# Sargent 1080 irons: three questions



## amckenzie4 (Apr 29, 2010)

Hey all.

I picked up a Craftsman combination plane at Liberty tools a month or two ago, but it only had one iron (about 1 1/2" across), marked "O". That said, it was almost entirely complete (it's missing one of the two depth gauges), and the price was comparable to what I was seeing on eBay. With some research, I figured out it was essentially a Sargent 1080

Well, last week I found a reasonable deal and bought a set of cutters, in their original tool roll. The arrived last night, and despite some rust they're in remarkably good shape: almost no pitting, and none of it near the cutting edges as far as I can tell.

So, on that note, the questions.

Question 1. The straight edge cutters (1-11) are easy to tune up: sand them to remove the rust, re-grind the ones that aren't actually straight anymore, and then sharpen as usual. For the beading irons, I can polish the back and touch up the flat cutting surface, but how to I touch up the deep curved part? Some are OK, but some are a little rough, and probably won't leave a clean bead.

Question 2: As near as I can tell these are supposed to be measured in fractional inches. However, they don't actually seem to be. They appear to be metric. The #3, for instance, is actually more nearly 7mm than 1/4 inch. What gives? Do I have a set of custom irons that someone made? Did Sargent ever make metric-sized irons for these things? Any theories that are either probable or entertaining are welcome.

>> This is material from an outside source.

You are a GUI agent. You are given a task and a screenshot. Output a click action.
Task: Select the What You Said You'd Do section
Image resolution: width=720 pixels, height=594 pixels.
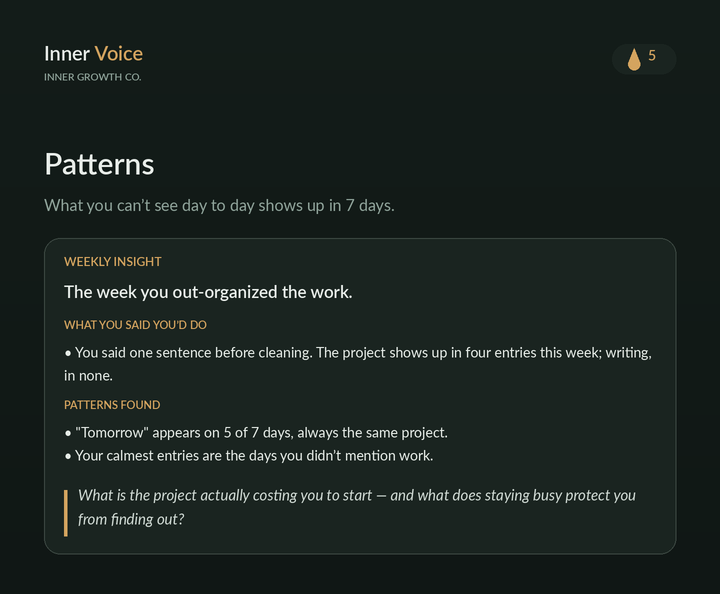[135, 325]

Question 3: I picked the cleanest beading iron there was (I think #15) and tried it out on a scrap of pine. It worked, despite my questionable technique, but there was a lot of tearout. Is that just the fact that I was using pine, or do I need to do something else that I didn't understand?


----------



## Billy De (Jul 19, 2009)

*Warning long post.*

Sorry Loooooooooong post

Hi Andy congrats on picking up the Craftsman combi and the Sargent irons,just three questions you said but there is a lot in those three answers. I`ll do by best I`am not an expert but own two Stanley 50`s so any thing I say really relates to them.

I`ve been reading lately that the straight irons should be ground and honed at 35 degrees I`ve always ground and honed mine at 30 degrees maybe that is something to try in the future.

Here is a link to a thread I posted earlier showing how I hone the shaped irons.http://www.woodworkingtalk.com/f11/combi-plane-43362/

You could do it with slip stones or a dowels wrapped with wet and dry sand paper, I just think the stick is a simple solution.

As to the size of the irons 1" =25.4 m/m so 1/4" =6.35 so that makes a difference of .65 of a m/m without my specs I don't really think I could see that.
I can not talk about the 1080 irons but both 50`s that i have where made in England and I`ve had both from new the oldest one from the 60s the irons are all imperial sizes.The one from the 80`s has both imperial and metric sizes but odd sizes in the metric IE 4m/m,9m/m just odd sizes?

So on to using it,the biggest and best favour you can do for you self when using a combi is the selection of stock.

Anything that looks like curly grain or a knot discard it straight away.The idea is to give yourself the best chance you can.

As an apprentice the old guys that taught me my trade most of them would have at the very least in the bottom of their boxes a half set of hollows and rounds,a left and right hand snip bill,rabate,plough and filester planes.Armed with these planes they could form almost any profile you could think of ,they didn't intend making miles of the stuff just the odd piece here and there.
The combi was soposed to do all these tools out of a job. Well as we know any tool that is portrayed as doing many things will have a hard job just doing one, well.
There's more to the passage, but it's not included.